**Activity**
Could you repeat exactly the lines below, from the line containing "You are a computer-use agent." through the last one, both included, while leaving out any pictures?

**Recorded information**

-.-.-

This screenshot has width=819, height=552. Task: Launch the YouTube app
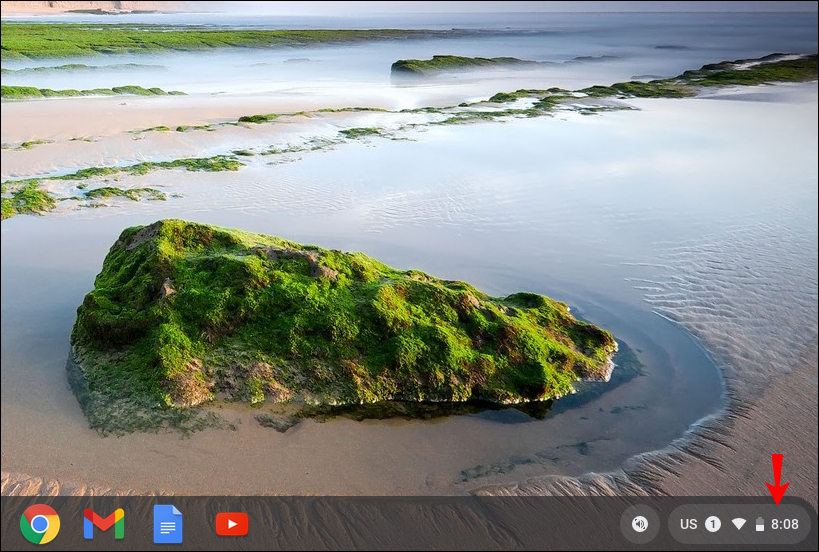pyautogui.click(x=232, y=524)
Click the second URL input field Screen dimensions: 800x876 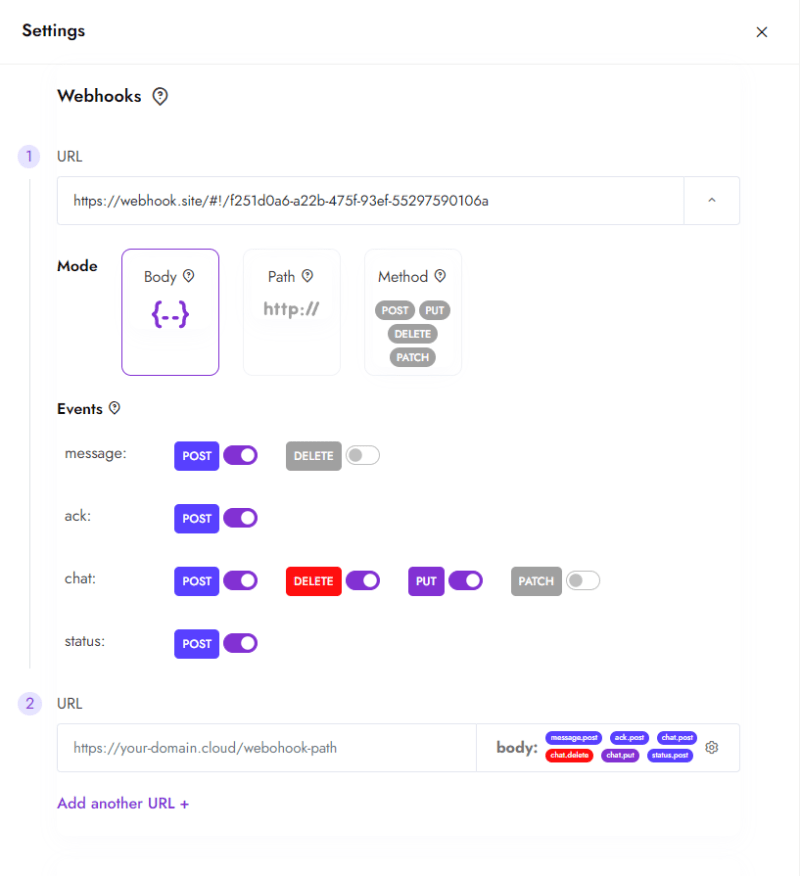pos(266,747)

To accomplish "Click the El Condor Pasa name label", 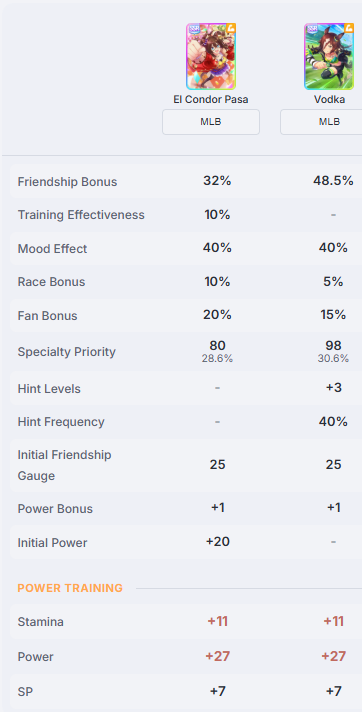I will click(211, 99).
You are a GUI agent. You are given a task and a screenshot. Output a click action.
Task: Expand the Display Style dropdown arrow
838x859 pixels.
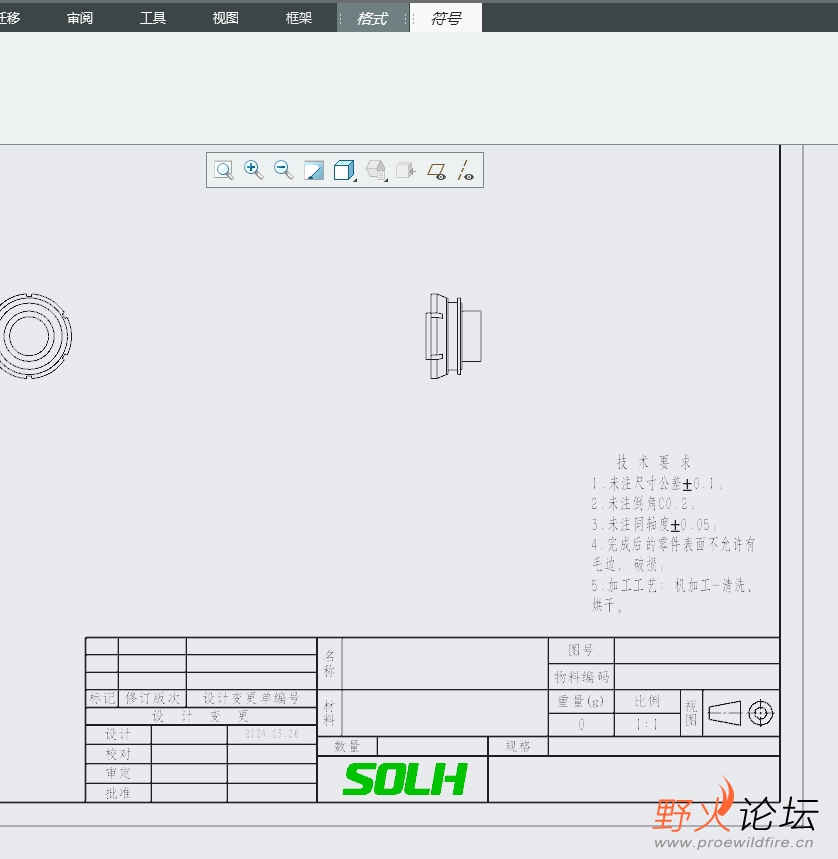[x=355, y=179]
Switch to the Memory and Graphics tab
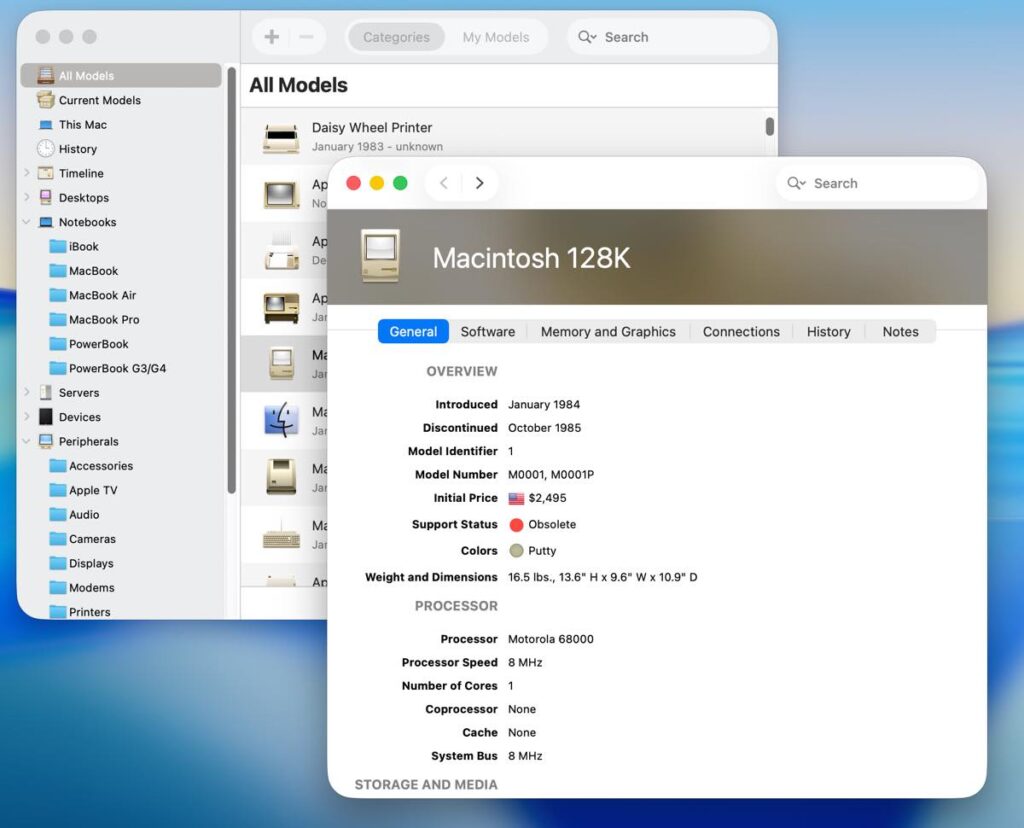This screenshot has height=828, width=1024. (x=607, y=332)
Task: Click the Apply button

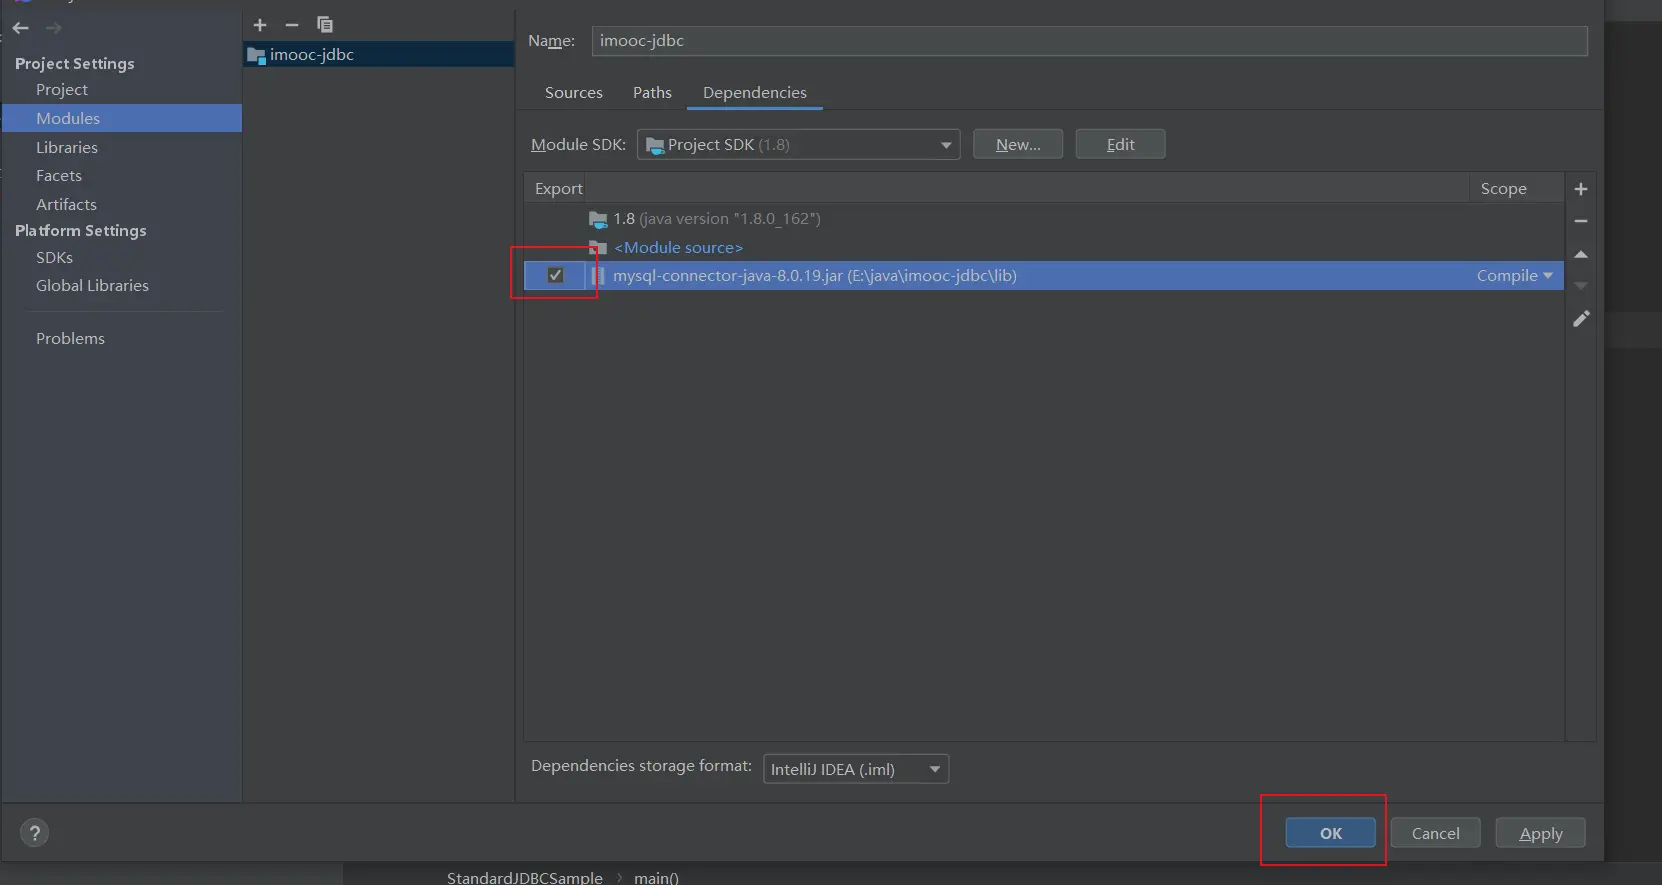Action: click(1540, 833)
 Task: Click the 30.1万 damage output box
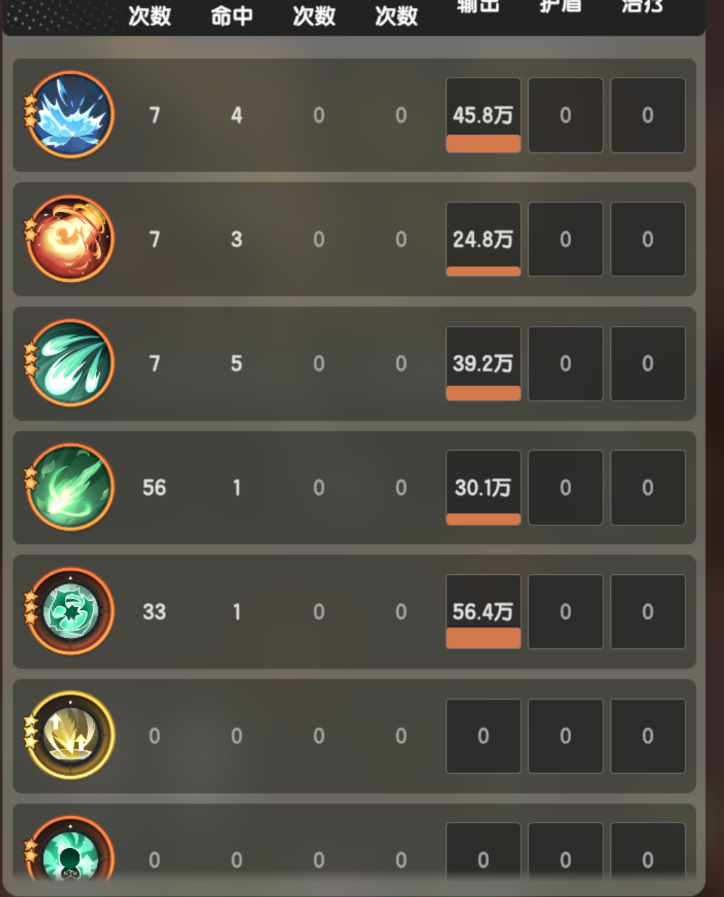click(483, 487)
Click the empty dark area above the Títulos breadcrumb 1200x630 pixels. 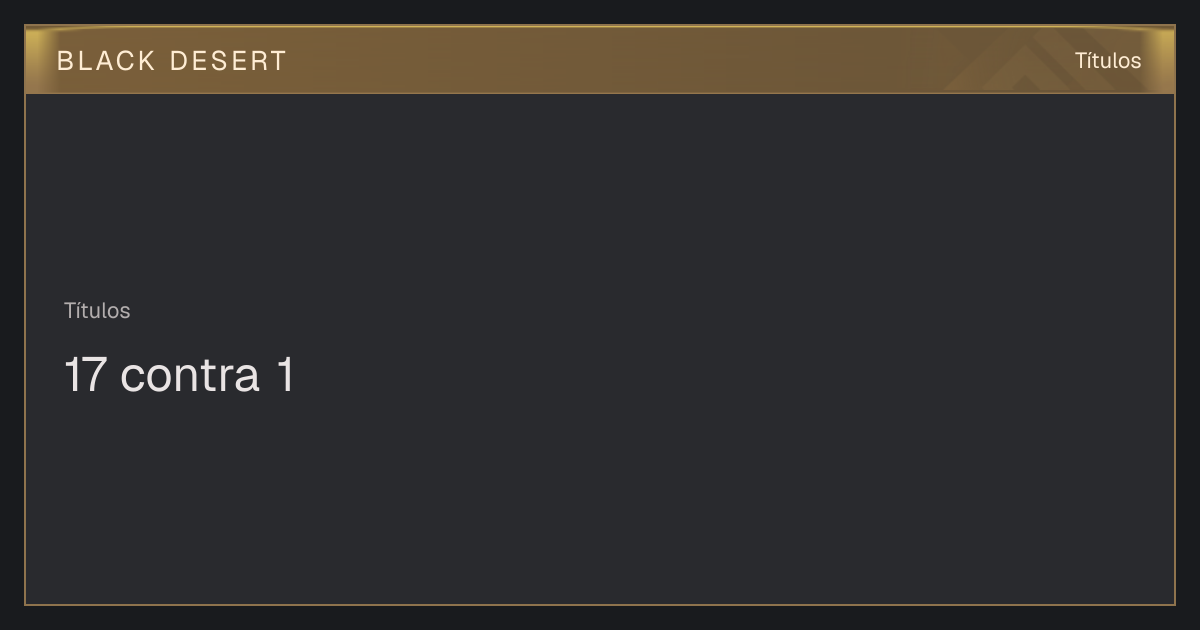point(600,195)

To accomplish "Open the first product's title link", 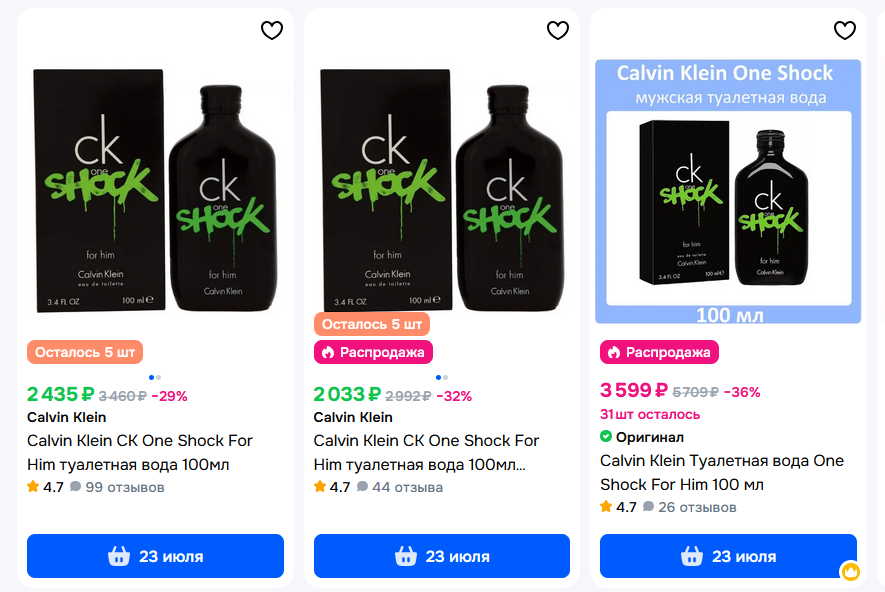I will [140, 452].
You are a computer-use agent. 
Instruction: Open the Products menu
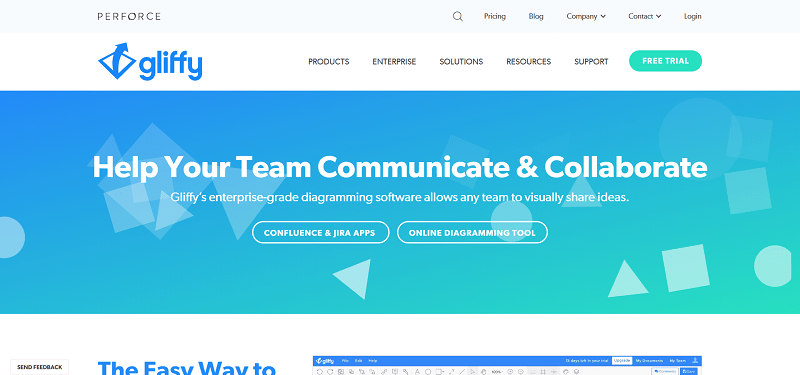(x=329, y=62)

-.-.-

**Response box**
You are a computer-use agent. 
Instruction: Open the Products menu
(x=329, y=62)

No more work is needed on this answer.